● **SUPPLIED DATA**

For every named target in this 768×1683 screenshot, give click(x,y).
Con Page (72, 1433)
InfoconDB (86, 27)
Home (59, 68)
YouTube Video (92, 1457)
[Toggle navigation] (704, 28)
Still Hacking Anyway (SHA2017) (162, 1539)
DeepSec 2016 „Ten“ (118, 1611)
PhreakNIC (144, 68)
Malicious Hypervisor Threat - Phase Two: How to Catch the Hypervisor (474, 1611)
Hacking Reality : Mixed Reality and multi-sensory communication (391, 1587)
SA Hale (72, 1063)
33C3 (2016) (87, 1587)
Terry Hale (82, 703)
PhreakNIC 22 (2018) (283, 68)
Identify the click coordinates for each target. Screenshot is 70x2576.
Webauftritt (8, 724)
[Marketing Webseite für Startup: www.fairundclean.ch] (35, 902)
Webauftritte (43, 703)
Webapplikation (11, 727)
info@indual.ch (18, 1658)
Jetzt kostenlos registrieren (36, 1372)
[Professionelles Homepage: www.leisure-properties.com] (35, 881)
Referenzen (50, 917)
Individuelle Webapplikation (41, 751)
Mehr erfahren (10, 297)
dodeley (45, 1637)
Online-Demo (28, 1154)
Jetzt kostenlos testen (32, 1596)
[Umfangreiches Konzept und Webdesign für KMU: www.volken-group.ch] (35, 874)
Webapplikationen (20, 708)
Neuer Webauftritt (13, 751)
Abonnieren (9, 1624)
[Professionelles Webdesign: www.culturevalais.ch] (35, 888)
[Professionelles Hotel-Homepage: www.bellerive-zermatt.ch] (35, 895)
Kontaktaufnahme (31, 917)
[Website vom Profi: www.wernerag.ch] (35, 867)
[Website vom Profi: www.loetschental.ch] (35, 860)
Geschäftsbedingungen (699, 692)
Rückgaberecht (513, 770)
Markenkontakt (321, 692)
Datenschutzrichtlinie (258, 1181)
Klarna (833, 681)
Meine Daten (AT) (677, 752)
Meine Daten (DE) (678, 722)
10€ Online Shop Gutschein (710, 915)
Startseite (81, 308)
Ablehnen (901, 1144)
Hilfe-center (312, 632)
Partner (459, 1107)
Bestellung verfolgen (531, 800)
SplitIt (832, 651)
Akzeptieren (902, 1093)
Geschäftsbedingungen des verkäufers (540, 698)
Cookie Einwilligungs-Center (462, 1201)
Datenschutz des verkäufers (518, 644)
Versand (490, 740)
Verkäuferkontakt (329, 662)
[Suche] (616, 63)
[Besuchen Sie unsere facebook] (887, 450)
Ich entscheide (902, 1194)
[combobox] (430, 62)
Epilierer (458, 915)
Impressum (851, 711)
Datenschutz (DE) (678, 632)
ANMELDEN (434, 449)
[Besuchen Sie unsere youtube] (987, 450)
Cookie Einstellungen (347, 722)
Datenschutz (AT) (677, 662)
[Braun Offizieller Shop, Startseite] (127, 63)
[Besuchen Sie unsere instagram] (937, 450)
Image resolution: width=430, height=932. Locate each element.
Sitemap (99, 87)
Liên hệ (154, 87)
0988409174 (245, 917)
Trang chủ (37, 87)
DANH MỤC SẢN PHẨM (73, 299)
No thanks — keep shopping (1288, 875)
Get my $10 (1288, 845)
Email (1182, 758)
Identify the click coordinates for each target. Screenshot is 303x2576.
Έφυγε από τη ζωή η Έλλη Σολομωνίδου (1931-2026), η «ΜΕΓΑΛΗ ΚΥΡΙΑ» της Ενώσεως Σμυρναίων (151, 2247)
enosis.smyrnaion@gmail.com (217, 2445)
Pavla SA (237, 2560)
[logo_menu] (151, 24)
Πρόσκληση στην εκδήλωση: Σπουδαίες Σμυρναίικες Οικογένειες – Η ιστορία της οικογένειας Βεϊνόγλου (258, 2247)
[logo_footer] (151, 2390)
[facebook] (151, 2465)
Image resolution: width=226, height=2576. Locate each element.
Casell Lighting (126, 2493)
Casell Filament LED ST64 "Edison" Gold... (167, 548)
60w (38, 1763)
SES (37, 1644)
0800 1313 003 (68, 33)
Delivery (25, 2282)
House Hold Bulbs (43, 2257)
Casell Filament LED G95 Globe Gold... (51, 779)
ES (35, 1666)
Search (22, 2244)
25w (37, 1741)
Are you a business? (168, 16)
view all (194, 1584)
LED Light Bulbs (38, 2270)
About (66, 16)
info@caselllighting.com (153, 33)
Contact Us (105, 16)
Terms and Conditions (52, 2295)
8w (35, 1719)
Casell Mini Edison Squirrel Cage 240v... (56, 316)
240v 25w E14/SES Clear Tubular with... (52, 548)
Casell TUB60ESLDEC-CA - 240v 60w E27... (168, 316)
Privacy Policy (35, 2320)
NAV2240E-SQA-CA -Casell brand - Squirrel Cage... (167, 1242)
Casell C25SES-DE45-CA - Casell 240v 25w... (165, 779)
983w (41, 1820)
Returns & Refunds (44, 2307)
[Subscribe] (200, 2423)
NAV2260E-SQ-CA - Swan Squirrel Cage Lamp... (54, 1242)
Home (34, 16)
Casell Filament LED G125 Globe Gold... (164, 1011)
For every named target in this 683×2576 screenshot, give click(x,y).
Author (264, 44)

● **ABOUT THIS EXERCISE**
Transcribe each line of the data above, unaltered, from the one where "Screenshot is 303x2576." appears to the one where "SES (37, 1644)" appears, inclusive of both.

● **FINISHED EXERCISE**
Identify the click coordinates for each target. Screenshot is 303x2576.
Έφυγε από τη ζωή η Έλλη Σολομωνίδου (1931-2026), η «ΜΕΓΑΛΗ ΚΥΡΙΑ» της Ενώσεως Σμυρναίων (151, 2247)
enosis.smyrnaion@gmail.com (217, 2445)
Pavla SA (237, 2560)
[logo_menu] (151, 24)
Πρόσκληση στην εκδήλωση: Σπουδαίες Σμυρναίικες Οικογένειες – Η ιστορία της οικογένειας Βεϊνόγλου (258, 2247)
[logo_footer] (151, 2390)
[facebook] (151, 2465)
Image resolution: width=226, height=2576. Locate each element.
Casell Lighting (126, 2493)
Casell Filament LED ST64 "Edison" Gold... (167, 548)
60w (38, 1763)
SES (37, 1644)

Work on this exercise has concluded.